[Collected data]
☆ ☆ ☆ ☆ ☆ ☆ ☆
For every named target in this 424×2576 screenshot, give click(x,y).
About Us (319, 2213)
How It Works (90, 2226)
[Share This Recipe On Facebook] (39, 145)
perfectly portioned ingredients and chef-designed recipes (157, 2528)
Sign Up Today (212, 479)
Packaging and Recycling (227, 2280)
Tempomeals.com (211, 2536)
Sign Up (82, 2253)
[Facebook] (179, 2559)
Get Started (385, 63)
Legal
☆ ☆ ☆ ☆ ☆ ☆ ☆
* _Assigned task_:
Your answer should hold exactly the lines from the one containing "Sign Up Today (212, 479)" to the last line of the data, both included, and no others.

* _Reply to the exercise_:
Sign Up Today (212, 479)
Packaging and Recycling (227, 2280)
Tempomeals.com (211, 2536)
Sign Up (82, 2253)
[Facebook] (179, 2559)
Get Started (385, 63)
Legal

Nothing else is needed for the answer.